General Mills cereals are displayed on a kitchen counter in Golden, Colorado
General Mills cereals are displayed on a kitchen counter in Golden, Colorado Reuters

QuestBack, a fast-growing Norwegian developer of feedback software, is making a play for the U.S. market by opening an office and beefing up local personnel.

The goal, said CEO Ivar Kroghrud, is to expand the customer base beyond the likes of General Mills (NYSE: GIS) and Microsoft (Nasdaq: MSFT) and give U.S. rivals competition. It also comes at a time when social media giant Facebook is in registration for an estimated $100 billion initial public offering.

QuestBack already embeds customer-relationship management (CRM) software for mainly European clients on Facebook.

Financed by Oslo private-equity firm Reiten with help from some small investors, QuestBack expects 2012 revenue to increase 20 percent to about $60 million, Kroghrud said in New York. The company's operating profit is around 35 percent, he said.

General Mills, the 41-year-old CEO said, uses QuestBack software to interact with consumers before launching a new cereal brand to collect immediate feedback so it can be fine-tuned.

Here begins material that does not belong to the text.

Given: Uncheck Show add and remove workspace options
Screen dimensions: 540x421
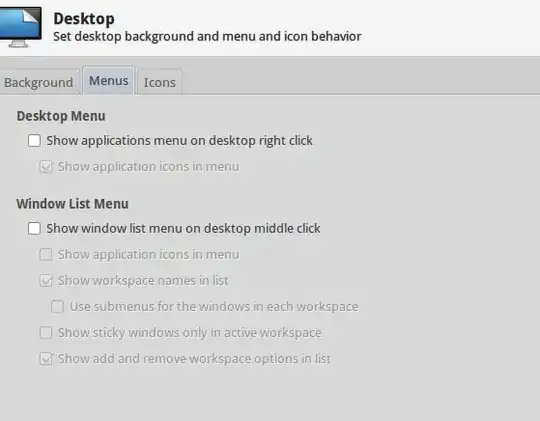Looking at the screenshot, I should [x=46, y=359].
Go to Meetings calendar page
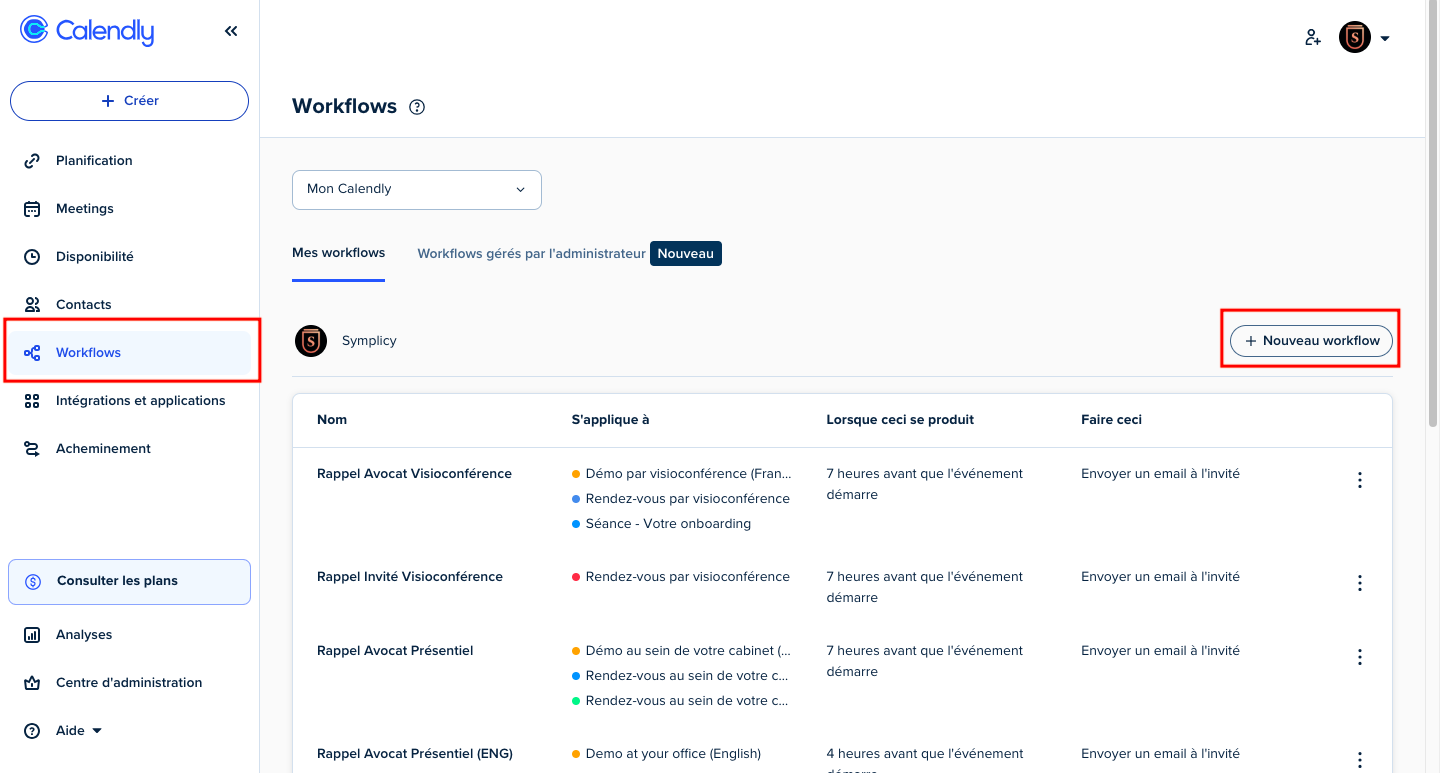Viewport: 1440px width, 773px height. (x=85, y=209)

In Europe, a client like Robert Bosch uses QuestBack for its power tools division, targeting plumbers and carpenters for its professional market but increasingly trying to interest new customers - women and young do-it-yourselfers - in new products. Swiss International Air Lines, now part of Deutsche Lufthansa (FRA: LHA) employs the product to generate direct customer feedback.

Prices range from $20,000 to start to several hundred thousand, Kroghrud said. All of QuestBack's products are sold as software-as-a-service, with clients licensing what they want to use.

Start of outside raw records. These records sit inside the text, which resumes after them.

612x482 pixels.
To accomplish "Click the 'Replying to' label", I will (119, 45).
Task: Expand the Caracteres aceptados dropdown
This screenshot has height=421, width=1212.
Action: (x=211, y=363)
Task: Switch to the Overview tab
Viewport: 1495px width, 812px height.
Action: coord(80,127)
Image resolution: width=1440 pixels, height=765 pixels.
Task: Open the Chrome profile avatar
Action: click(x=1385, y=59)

Gartner's 'Magic Quadrant'

Last year, market researcher Gartner (NYSE: IT) placed the Norwegian company, with a payroll around 300, in its magic quadrant of CRM players, which is a good recommendation. In part, that was due to QuestBack's acquisition of private Globalpark.

Practically speaking, for a private company, that means it becomes a target for a bigger player such as IBM (NYSE: IBM) which previously acquired SPSS, the Chicago statistical-analysis software pioneer, or Oracle (Nasdaq: ORCL) which is a perennial acquirer.

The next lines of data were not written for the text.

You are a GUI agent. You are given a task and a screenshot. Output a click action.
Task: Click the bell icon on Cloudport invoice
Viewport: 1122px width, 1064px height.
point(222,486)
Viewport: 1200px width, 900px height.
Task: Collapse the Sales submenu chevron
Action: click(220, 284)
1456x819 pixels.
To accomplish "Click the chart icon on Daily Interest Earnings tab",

We prefer to be independent, Kroghrud said, although he didn't rule anything out. This year, QuestBack hopes to add staff to an office in Connecticut to call on U.S. clients and add North American sales.

Besides another private Norwegian feedback software developer, ConfirmIt, U.S. rivals such Market Metrix and Mission Critical Technologies as well as IBM vie for market share in feedback CRM, the CEO said.